Awesome. I have a quick question about the Clinical Solutions segment. I see you had a 30% increase this quarter, which follows a 30% decline in Q1. In the Q1 call, you mentioned that the decline was due to a large order delivered to a single customer in 2024 and was related to customer timing. This order did not occur in Q1 2025. I'm curious if this customer order contributed to the 30% increase in Q2.

Yes. I would attribute this to the usual fluctuations in our order patterns. There wasn't a particularly large order this quarter. We do receive orders of various sizes, so no single customer was a major influence this time. Each quarter features different factors at play, and when there's a significant order, it stands out, as we mentioned last quarter with a year-on-year comparison. In this instance, there was no significant order either a year ago or in this specific quarter that would have affected the results. It was more of a cumulative effect from several smaller orders. However, I wouldn't consider this as a contributing factor for either Q2 this year or last year.
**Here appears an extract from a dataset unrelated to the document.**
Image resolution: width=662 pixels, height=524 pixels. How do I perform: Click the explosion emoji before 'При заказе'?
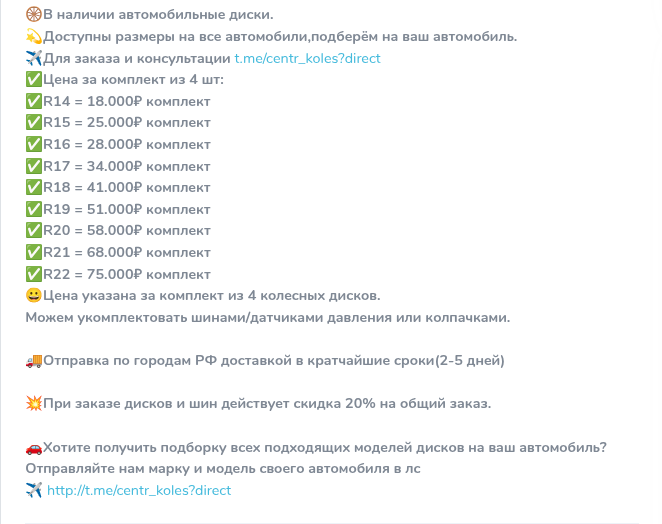(x=33, y=404)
So you could kind of say that like kind of higher like 1, low 2s would be kind of the new base for clinical?

Yes. I mean we're kind of in this range now in the last several quarters where we've been usually in the $1.5 million to $2 million range, and that's kind of where the business is at the moment. But in any given quarter, it could be in that range or below it or maybe we'll get even above that at some point here, but that's kind of the normal pacing of the business in this environment and where we are right now.
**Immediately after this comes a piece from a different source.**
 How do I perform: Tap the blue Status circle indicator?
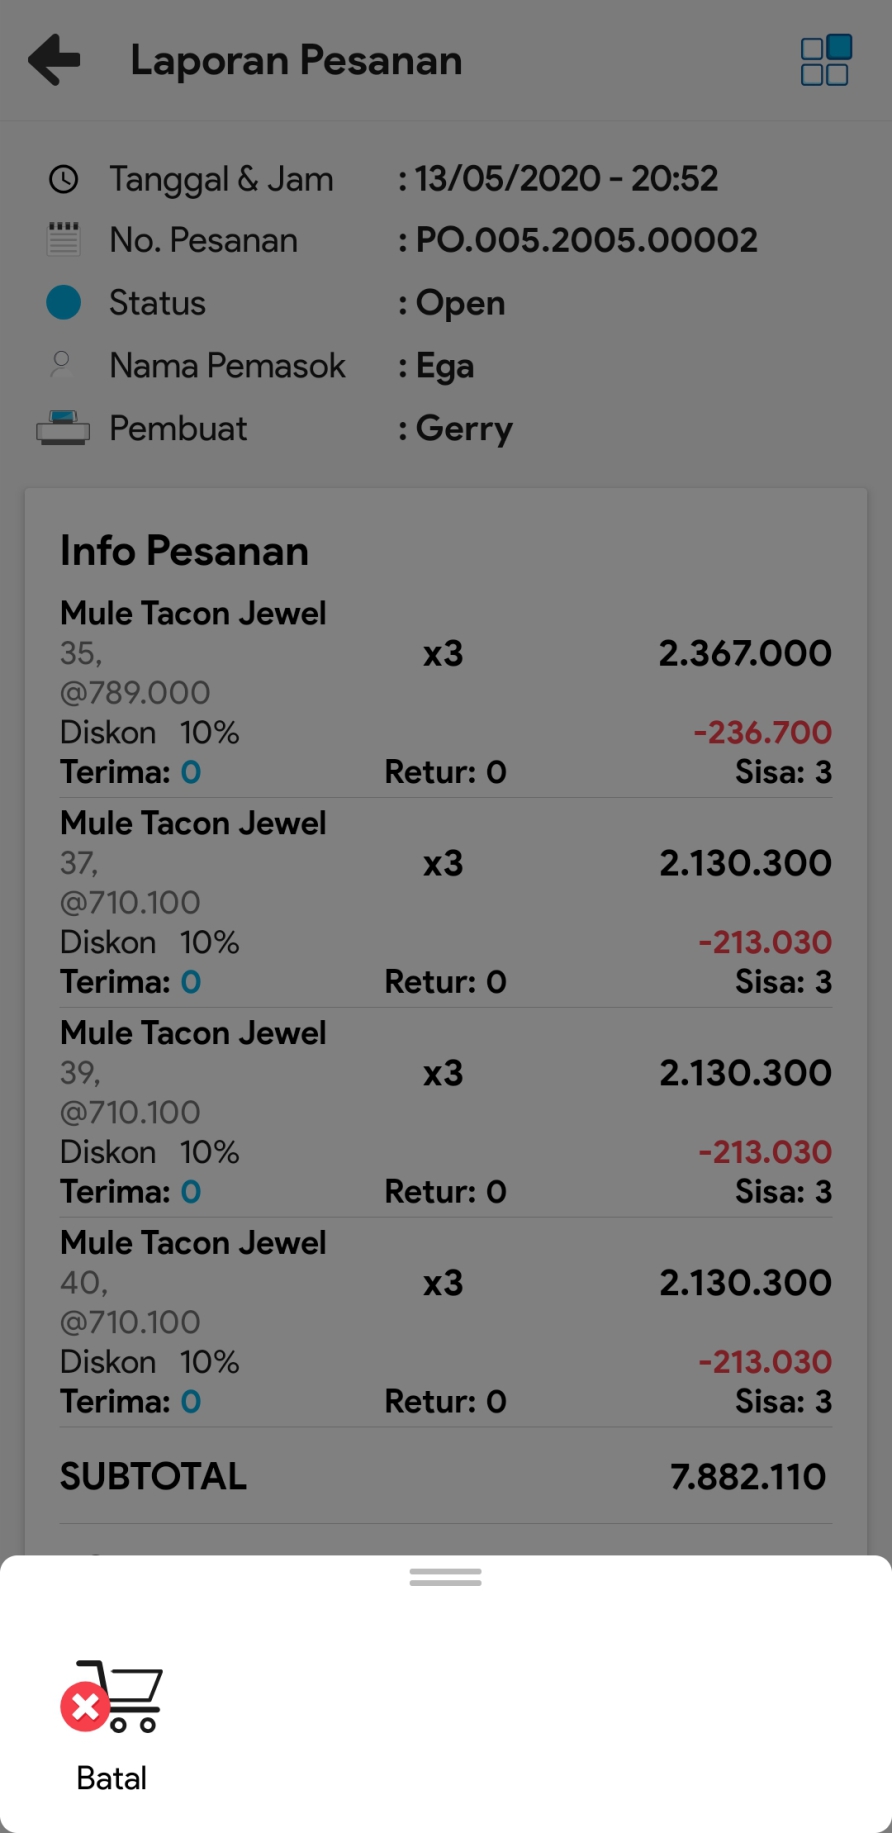64,302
All right. And then just one last question, kind of with the phasing of revenue for the back half. I know we normally see a dip in the fourth quarter. I'm just wondering if we should expect to see that again.

Yes. I would just say general outlook for the revenue for the second half. I mean we have maintained our guidance. So I'd say we're probably expecting the second half to be very similar to the first half in terms of revenue. The environment hasn't changed that much. We are seeing some signs, as Stephen referenced, that could be good. But as we sit here today, too early to call that, that would push us anywhere other than what we've seen for the second half. And I would say, to your point, we generally have a softer Q4 in terms of revenue compared to Q3 only because of the fact that we have fewer business days and the shutdown week in there where that affects the kind of run rate catalog type of revenue that we have in a quarter generally. So we do say that the fourth quarter is usually lower than the third quarter.

Congrats again on the great quarter.

This concludes the question-and-answer session. I would like to thank you for participating in today's conference. The program has now ended. You may disconnect.